再次,全球治理體系加快變革。在傳統的多邊機制改革步履維艱、越來越顯現出疲態的情況下,以二十國集團、亞太經合組織、金磚國家為代表的新興多邊機制,以區域全面經濟伙伴關系協定(RCEP)為代表的區域自由貿易協定,在推進全球治理變革中扮演著重要角色。金磚國家、上海合作組織等合作機制邁出擴員步伐,非洲聯盟加人二十國集團,全球南方國家團結合作和力量將不斷加強。
“十五五”時期是我國推進社會主義現代化建設、向2035年基本實現社會主義現代化目標邁進的承上啟下關鍵期,我國發展之“進”呈現一系列新特征,高質量發展邁出新步伐。
第一,經濟增長向中速收斂。勞動力數量對經濟增長的貢獻逐步減弱,勞動力質量提升在一定程度上對沖勞動力數量貢獻的下降。人口老齡化等因素導致儲蓄率下調,資本形成對經濟增長的貢獻持續下降。技術追趕和資源再配置空間收窄等因素導致技術進步和效率提升速率有所放緩,但技術進步和效率提升對經濟增長的貢獻相對上升,經濟增長在向中速收斂的同時,質量和效率趨于改善。
第二,新型工業化向縱深推進。我國已經形成規模龐大、配套齊全的產業體系,但重化工業大規模擴張接近尾聲,傳統產業陸續達峰并將轉人平臺期,產業數字化轉型和智能化改造將明顯加快,“人工智能 + ”將孕育智能制造新的應用場景,傳統制造模式可能被解構,區域產業版圖和空間結構將加快重塑。
第三,新型城鎮化深入發展。

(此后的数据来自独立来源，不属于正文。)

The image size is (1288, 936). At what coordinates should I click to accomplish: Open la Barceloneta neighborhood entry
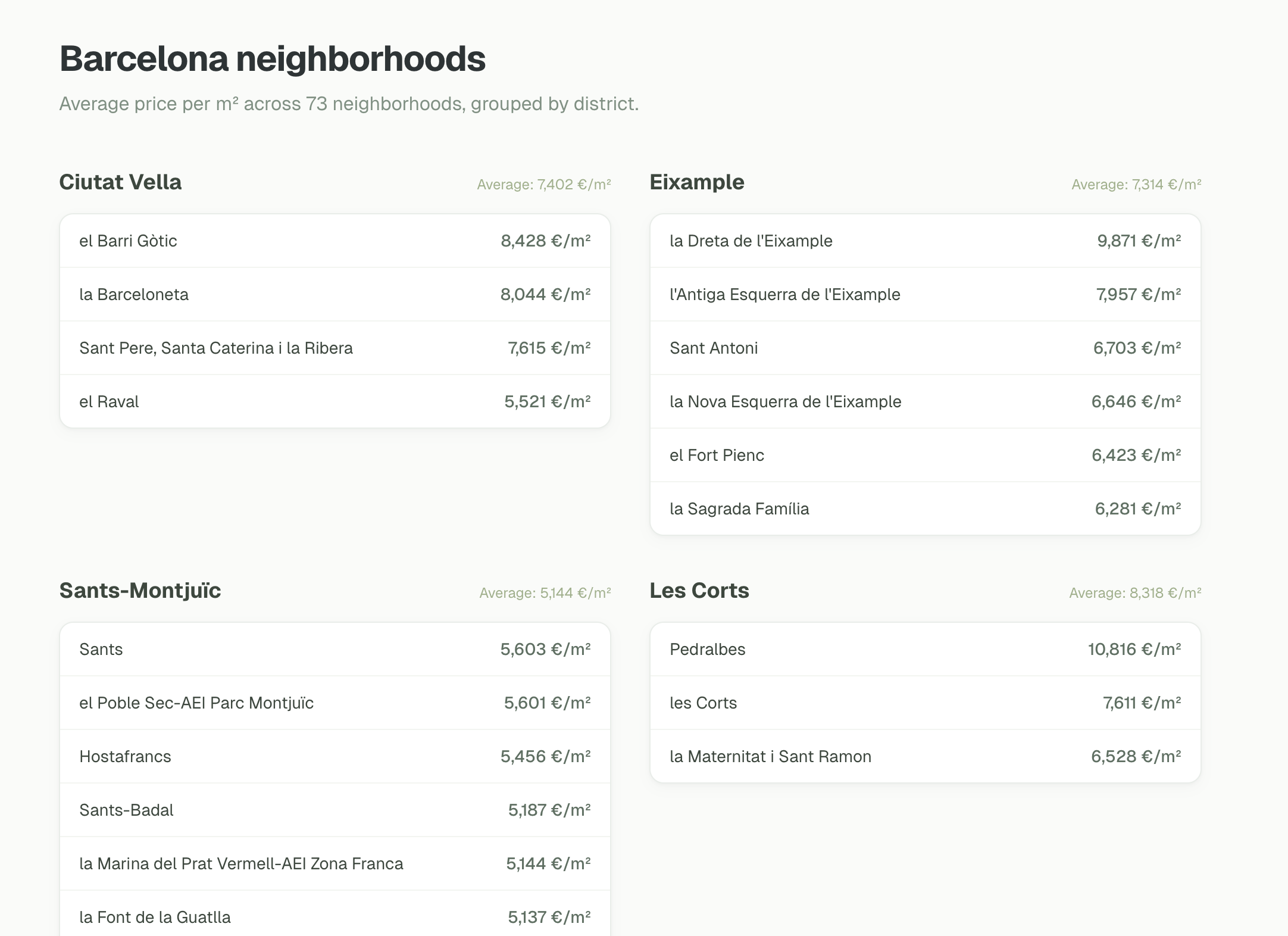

城鎮化速度從高速轉向中速,城鎮化形式從吸納外來人口為主轉向農業轉移人口本地化為主,城鎮化模式從規模擴張為主轉向質量提升為主,意味著加快農業轉移人口市民化、提高城市生活品質、公共服務水平和城市治理水平將成為核心問題。
第四,綠色低碳轉型進人攻堅期。隨著經濟結構變化和能源效率提高,能源消費增速將逐步趨緩。而各類污染物排放疊加達峰并進人平臺期,將增大生態環境壓力,綠色低碳轉型的任務依然艱巨。